- The exercise:
Answer these questions using the forum thread below on Tiny BASIC and CPU start addresses:
(a) Which vector addresses does the thread say the 6809 uses?
(b) At which addresses does the Z80's interrupt address space start for IRQ and for NMI?
(c) Which company's web site did granz visit without finding more information?

Tiny BASIC? Perhaps not.

[Chris Savage]

Object Code - Source

[granz]

Interesting, I could not find any further information (not even these pics) on this, even going to Cyber City Circuits web site. &H8400 seems pretty high in memory to start a BASIC, or any program. I also do not recognize this code, not even to where I could guess the CPU. Do you have any more info on this? Are you a member of BSKY, where you could ask them for more info (I'm too lazy to sign up right now.)

[Chris Savage]

&H8400 seems pretty high in memory to start a BASIC, or any program. I also do not recognize this code, not even to where I could guess the CPU. Do you have any more info on this? Are you a member of BSKY, where you could ask them for more info (I'm too lazy to sign up right now.)

So, as for the higher memory addresses, remember, many CPUs from back in the day jump to the end of memory to get their start address. The 6502, for example, jumps to a start vector toward the end of memory. $FFFC and $FFFD, IIRC. So if you put $00 @ $FFFC and $84 @ $FFFD, execution would begin at $8400. Typically in these systems, RAM was at the beginning of memory and often the stack pointer started at $0000.

The 6809 works exactly the same, but uses the vector addresses $FFFE / $FFFF. The Zilog Z80 starts executing instructions at $0000 on reset, which is what I prefer, but the first instruction could be a JP to any other address, which is almost what I do in my programs.

I say almost, because I do execute several instructions before jumping over the interrupt address space, which starts at $0038 (IRQ) and $0066 (NMI). There is code at each of these addresses for the interrupt routines. So my code starts off disabling interrupts, setting up the stack point to the end of RAM, CALLs a series or hardware initialization routines, then enables interrupts, before jumping to to actual start of the program, which is located at $0100 or higher, depending on the NMI code.

Interesting, I could not find any further information (not even these pics) on this, even going to Cyber City Circuits web site.

- Dataset extract:
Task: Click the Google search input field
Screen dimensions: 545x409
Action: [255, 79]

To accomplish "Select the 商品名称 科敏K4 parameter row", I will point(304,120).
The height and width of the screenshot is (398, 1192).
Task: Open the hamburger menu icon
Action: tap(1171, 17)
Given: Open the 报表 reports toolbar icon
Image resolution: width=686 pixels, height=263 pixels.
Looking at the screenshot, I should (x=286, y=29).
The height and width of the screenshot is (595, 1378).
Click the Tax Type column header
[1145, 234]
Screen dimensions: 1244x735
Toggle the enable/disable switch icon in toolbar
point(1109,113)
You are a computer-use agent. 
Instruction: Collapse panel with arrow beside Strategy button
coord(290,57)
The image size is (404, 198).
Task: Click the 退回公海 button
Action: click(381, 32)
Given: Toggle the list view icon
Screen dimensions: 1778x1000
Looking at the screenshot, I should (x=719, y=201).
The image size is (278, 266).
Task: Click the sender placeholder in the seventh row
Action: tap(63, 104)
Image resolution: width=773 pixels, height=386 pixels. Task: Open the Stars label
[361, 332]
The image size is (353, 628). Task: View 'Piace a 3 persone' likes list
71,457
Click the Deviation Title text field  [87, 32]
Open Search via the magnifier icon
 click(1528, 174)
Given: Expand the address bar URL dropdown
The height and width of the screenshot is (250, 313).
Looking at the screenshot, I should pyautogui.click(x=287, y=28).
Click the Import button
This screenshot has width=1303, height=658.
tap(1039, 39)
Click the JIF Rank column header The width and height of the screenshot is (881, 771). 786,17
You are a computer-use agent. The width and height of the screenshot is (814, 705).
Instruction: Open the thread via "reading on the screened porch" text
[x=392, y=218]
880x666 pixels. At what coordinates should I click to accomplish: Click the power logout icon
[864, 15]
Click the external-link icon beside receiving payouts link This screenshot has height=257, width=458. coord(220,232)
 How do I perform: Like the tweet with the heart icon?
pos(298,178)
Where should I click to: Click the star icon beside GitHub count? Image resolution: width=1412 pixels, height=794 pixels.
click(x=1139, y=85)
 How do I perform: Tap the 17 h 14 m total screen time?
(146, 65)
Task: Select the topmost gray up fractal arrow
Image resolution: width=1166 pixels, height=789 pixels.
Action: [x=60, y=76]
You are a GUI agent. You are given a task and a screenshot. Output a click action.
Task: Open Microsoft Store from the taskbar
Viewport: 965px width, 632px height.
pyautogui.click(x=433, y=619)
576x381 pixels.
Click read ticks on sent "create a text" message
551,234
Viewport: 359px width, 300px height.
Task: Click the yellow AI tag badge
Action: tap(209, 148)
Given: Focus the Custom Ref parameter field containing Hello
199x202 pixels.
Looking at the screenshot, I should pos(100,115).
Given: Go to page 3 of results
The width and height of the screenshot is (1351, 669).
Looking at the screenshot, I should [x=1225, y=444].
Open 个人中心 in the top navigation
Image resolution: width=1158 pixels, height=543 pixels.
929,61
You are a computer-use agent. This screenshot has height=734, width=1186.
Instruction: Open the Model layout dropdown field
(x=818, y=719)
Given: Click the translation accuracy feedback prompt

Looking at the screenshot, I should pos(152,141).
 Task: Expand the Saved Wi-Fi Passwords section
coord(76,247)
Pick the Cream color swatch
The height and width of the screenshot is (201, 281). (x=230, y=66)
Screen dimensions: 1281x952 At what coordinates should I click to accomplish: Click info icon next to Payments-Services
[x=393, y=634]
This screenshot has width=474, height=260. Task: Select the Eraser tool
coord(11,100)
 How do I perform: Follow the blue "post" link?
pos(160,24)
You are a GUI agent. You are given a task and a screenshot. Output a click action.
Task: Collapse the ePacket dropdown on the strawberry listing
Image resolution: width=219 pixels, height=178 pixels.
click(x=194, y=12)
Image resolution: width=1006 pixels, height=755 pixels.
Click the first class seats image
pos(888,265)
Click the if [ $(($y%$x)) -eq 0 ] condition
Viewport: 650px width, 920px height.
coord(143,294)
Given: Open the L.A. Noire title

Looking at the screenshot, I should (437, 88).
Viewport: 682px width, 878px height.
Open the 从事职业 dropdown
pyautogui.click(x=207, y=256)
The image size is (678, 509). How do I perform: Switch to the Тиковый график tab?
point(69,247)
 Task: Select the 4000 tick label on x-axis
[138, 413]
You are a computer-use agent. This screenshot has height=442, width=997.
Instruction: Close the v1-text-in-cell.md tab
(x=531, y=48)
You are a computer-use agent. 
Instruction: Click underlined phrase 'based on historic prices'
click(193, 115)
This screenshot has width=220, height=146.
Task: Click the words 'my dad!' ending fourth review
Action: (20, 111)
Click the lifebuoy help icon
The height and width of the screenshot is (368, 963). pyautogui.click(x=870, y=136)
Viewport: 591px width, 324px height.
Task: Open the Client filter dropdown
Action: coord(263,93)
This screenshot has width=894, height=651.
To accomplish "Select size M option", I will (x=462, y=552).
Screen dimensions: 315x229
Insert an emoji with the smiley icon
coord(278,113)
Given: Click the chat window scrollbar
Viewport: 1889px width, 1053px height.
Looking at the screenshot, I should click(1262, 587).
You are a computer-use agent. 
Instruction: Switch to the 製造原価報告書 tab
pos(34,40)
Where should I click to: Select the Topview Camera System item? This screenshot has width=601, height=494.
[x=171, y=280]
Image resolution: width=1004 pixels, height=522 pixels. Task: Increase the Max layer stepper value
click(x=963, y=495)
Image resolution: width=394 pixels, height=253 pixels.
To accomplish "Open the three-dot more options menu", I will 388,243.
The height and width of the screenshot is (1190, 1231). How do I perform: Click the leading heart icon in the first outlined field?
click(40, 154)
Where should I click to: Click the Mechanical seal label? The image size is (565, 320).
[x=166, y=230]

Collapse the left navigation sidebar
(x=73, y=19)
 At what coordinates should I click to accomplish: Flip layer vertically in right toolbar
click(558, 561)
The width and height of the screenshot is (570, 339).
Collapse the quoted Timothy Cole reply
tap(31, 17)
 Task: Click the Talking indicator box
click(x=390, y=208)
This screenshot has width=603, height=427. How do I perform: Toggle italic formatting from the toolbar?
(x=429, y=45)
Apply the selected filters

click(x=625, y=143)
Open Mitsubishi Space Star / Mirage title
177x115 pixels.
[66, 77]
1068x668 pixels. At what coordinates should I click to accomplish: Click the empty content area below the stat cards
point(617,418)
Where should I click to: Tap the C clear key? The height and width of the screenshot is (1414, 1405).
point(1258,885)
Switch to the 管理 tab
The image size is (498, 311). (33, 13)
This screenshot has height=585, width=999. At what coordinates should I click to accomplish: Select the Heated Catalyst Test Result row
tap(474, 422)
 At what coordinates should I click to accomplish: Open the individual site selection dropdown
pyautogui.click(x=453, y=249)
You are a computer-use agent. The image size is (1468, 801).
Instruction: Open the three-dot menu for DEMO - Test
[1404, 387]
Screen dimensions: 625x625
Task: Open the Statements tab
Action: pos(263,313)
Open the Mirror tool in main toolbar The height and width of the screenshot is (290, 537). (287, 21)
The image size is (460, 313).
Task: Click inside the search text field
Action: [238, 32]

- The response:
(a) $FFFE and $FFFF.
(b) $0038 for IRQ and $0066 for NMI.
(c) Cyber City Circuits.